> Our ability to zoom in and implement code is now obsolete Even with SOTA LLMs like Opus 4.5 this is downright untrue. Many, many logical, strategic, architectural, and low level code mistakes are still happening. And given context window limitations of LLMs (even with hacks like subagents to work around this) big picture long-term thinking about code design, structure, extensibility, etc. is very tricky to do right.
> If you can't see this, I have to seriously question your competence as an engineer in the first place tbh.
I can't agree more strongly. I work with a number of folks who say concerning things along the lines of what you describe above (or just slightly less strong). The trust in a system that is not fully trustworthy is really shocking, but it only seems to come from a particular kind of person. It's hard to describe, but I'd describe it as: people that are less concerned with the contents of the code versus the behaviour of the program. It's a strange dichotomy, and surprising every time.
I mean, if you don't get the economics of a reasonably factored codebase vs one that's full of hacks and architecturally terrible compromises - you're in for a VERY bad time. Perhaps even a company-ending bad time. I've seen that happen in the old days, and I expect we're in the midst of seeing a giant wave of failures due to unsustainably maintained codebases. But we probably won't be able to tell, startups have been mostly failing the entire time.

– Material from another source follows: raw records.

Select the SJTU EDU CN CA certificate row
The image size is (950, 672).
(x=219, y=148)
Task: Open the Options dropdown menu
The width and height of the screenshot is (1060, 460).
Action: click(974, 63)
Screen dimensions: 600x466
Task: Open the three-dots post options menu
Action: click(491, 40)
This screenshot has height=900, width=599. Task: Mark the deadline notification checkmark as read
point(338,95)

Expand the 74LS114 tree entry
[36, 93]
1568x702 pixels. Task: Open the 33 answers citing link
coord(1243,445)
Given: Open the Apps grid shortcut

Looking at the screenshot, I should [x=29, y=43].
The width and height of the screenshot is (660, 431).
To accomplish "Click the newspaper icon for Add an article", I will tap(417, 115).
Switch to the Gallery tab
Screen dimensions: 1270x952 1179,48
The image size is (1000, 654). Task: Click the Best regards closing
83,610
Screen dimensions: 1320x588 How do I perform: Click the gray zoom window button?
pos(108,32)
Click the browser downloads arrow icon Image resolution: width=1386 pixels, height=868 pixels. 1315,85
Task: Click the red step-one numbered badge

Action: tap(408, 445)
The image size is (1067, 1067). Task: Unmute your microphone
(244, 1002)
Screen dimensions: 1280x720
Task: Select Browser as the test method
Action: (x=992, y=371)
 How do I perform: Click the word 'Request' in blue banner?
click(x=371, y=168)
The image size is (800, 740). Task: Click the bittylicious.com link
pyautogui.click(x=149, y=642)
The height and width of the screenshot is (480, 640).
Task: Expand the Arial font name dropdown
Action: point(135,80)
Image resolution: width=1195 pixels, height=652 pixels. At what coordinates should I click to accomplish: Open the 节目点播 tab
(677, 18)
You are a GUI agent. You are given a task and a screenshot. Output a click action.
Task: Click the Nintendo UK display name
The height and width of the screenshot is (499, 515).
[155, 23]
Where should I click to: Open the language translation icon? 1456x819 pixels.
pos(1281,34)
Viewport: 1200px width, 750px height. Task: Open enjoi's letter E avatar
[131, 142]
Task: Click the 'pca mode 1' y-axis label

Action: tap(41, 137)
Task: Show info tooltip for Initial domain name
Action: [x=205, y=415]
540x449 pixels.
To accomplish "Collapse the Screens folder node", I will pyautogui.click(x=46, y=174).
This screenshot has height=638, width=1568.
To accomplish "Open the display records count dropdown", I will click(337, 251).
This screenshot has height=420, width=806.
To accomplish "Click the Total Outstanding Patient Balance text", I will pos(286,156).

Yes, they don't care about the contents as long as the code appears to work correctly in the happy path, they ignore edge cases and bugs an mark the ticket as solved and move on, leaving an broken, unmaintainable mess in their wake.
These are exactly the types of people who LOVE ai because it produces code of similar quality an functionality that they would produce by hand.
One of the things about "math" is how theorems need to be proven to work for all numbers. I remember reading a thought experiment decades ago about an alien mathematics which didn't prove a theorem formally but would consider it proven if it worked for all numbers up to some really large number. Perhaps even just some large number of spot checks. And statistically maybe that's a functional approach?
And that's what it feels like now. We have the "old school" developers who consider CS to be equivalent to math, and we have these other people like you mention who are happy if the code seems to work 'enough'. "Hackers" have been around for decades but in order to get anything real done, they generally had to be smart enough to understand the code themselves. Now we're seeing the rise of the unskilled hacker, thanks to AI...is this creating the next generation of script kiddies?